What you should do: Using the word "dropdown" as the filter, copy each matching line from the records.

Data in this exercise:
☆ ☆ ☆ ☆ ☆
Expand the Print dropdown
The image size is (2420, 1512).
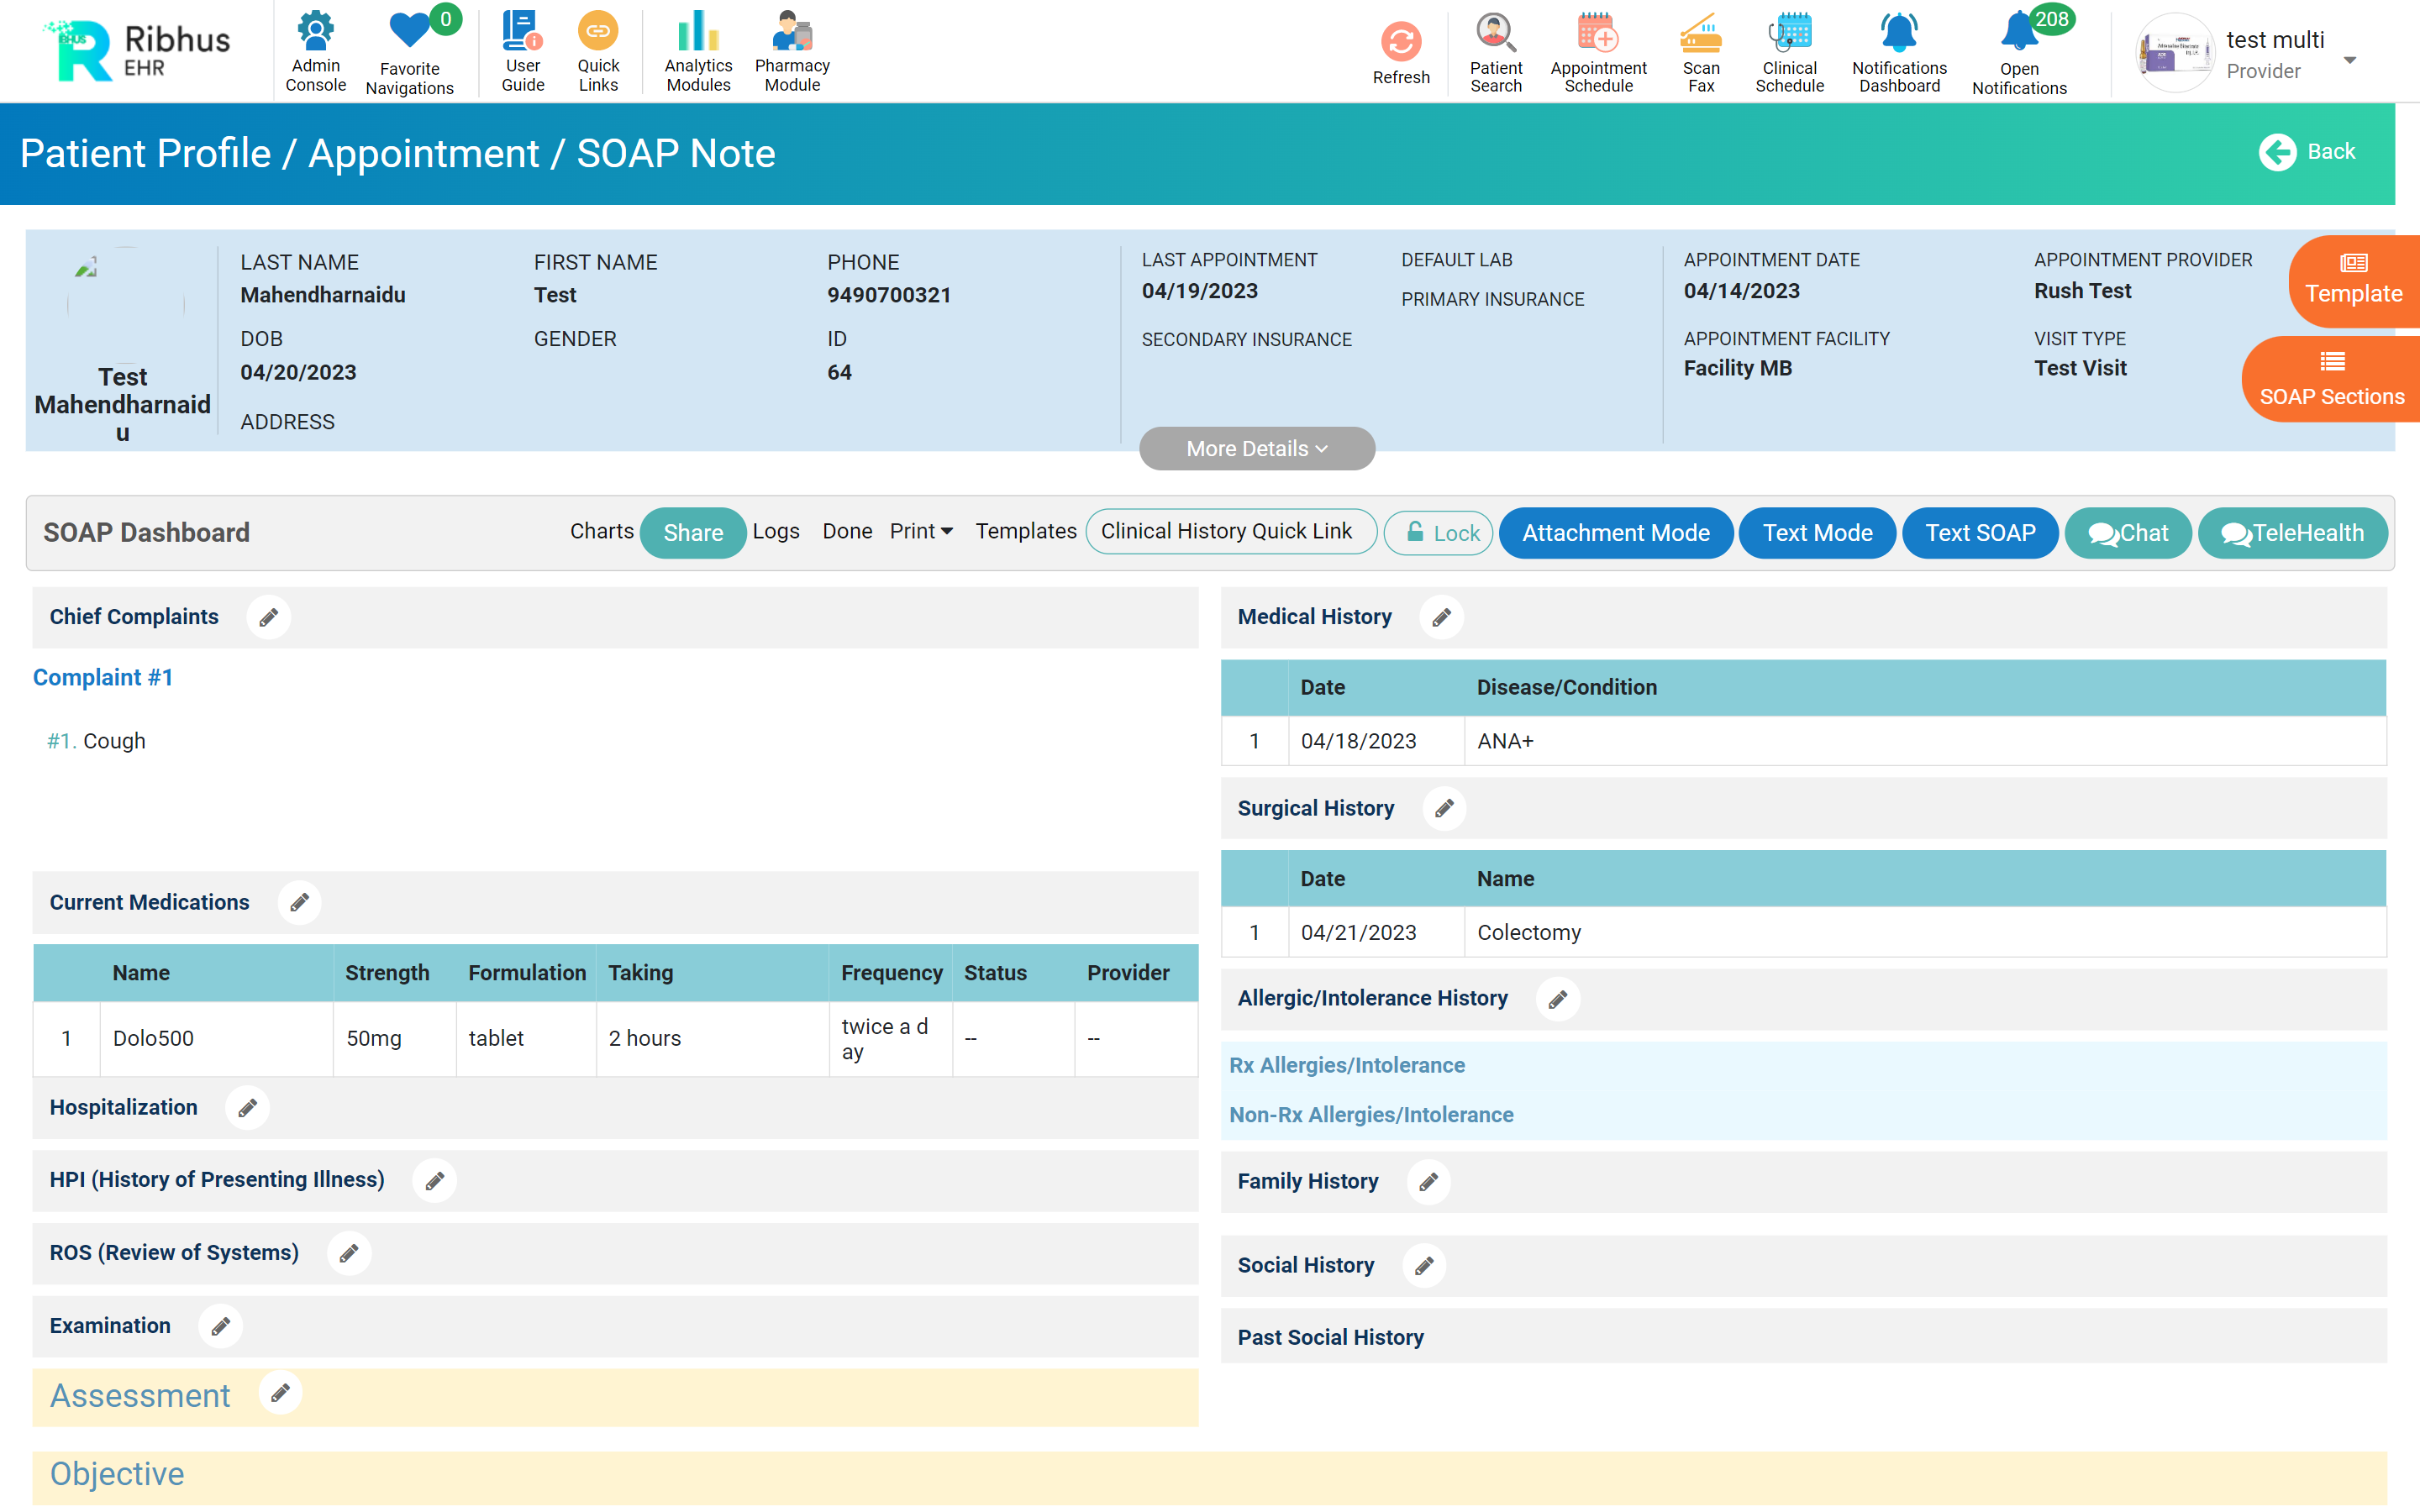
☆ ☆ ☆ ☆ ☆
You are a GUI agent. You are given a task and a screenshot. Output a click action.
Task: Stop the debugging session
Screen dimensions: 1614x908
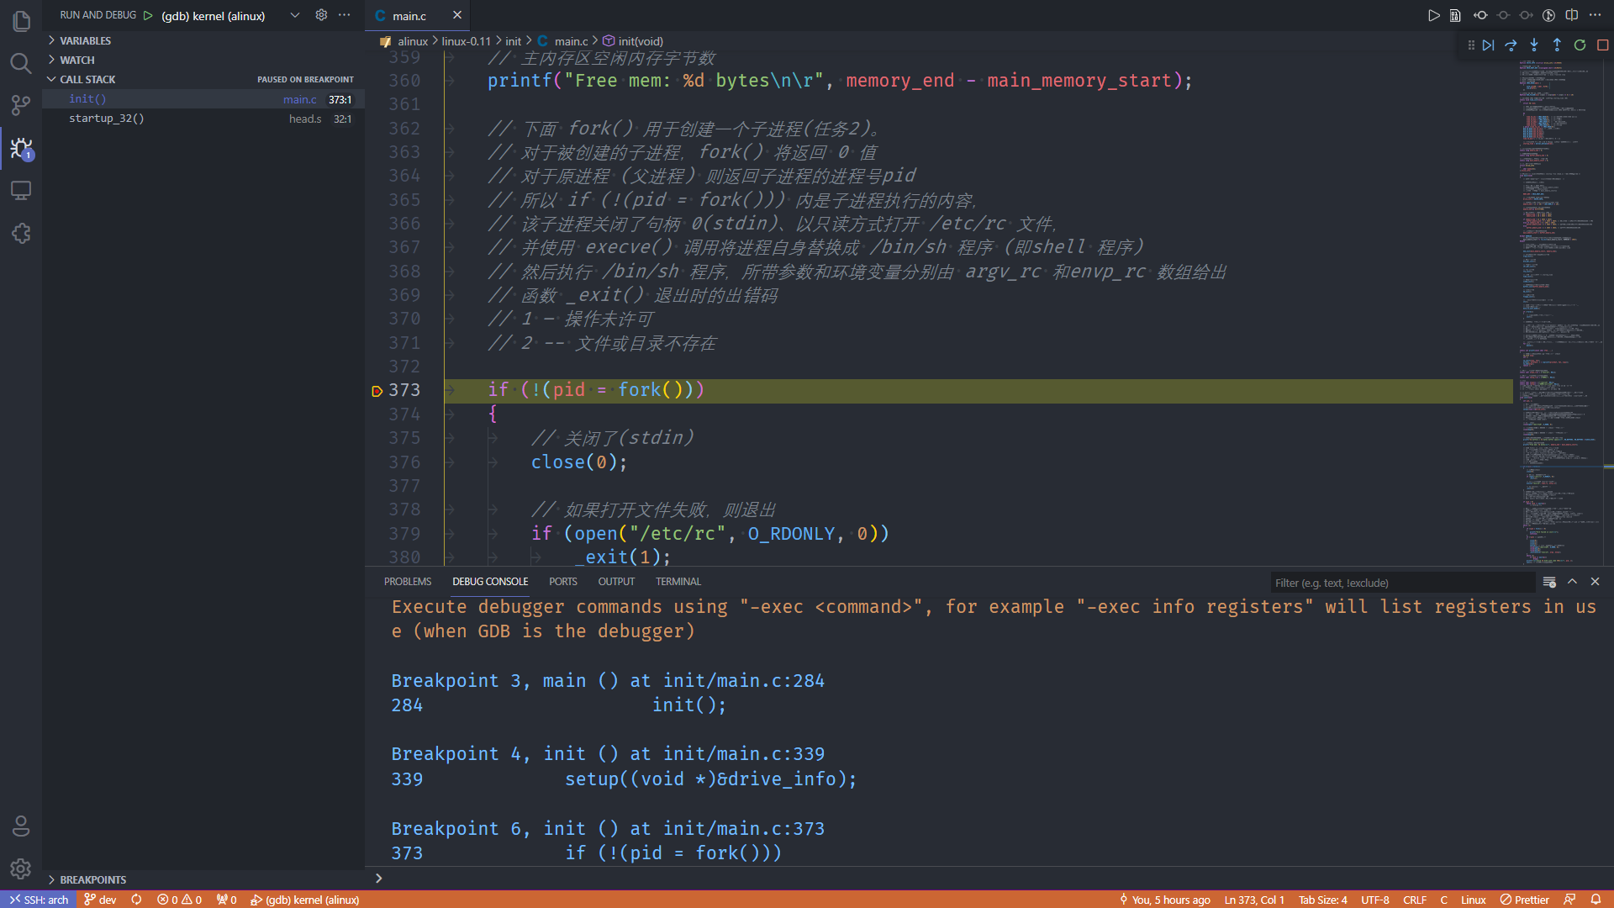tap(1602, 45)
☆ ☆ ☆ ☆ ☆
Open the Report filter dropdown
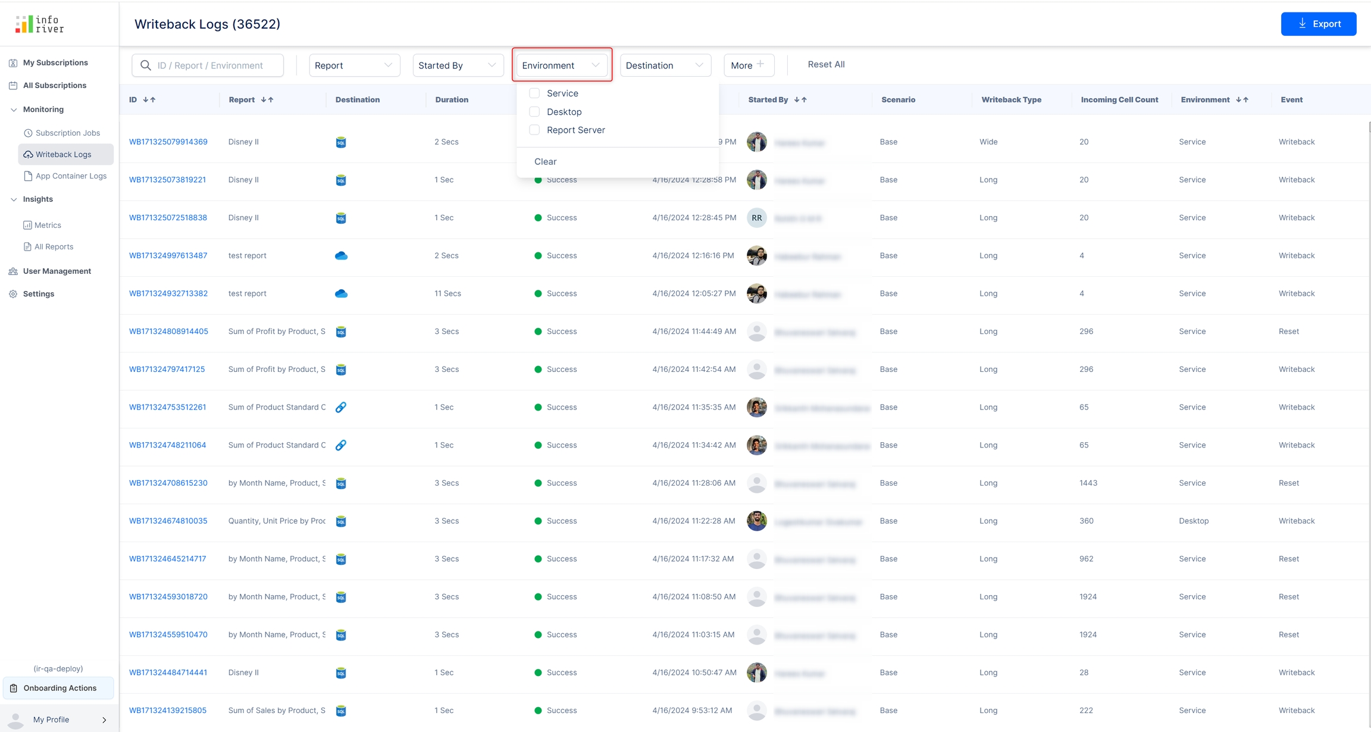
☆ ☆ ☆ ☆ ☆
Solution to this exercise:
Expand the Print dropdown
Open the Report filter dropdown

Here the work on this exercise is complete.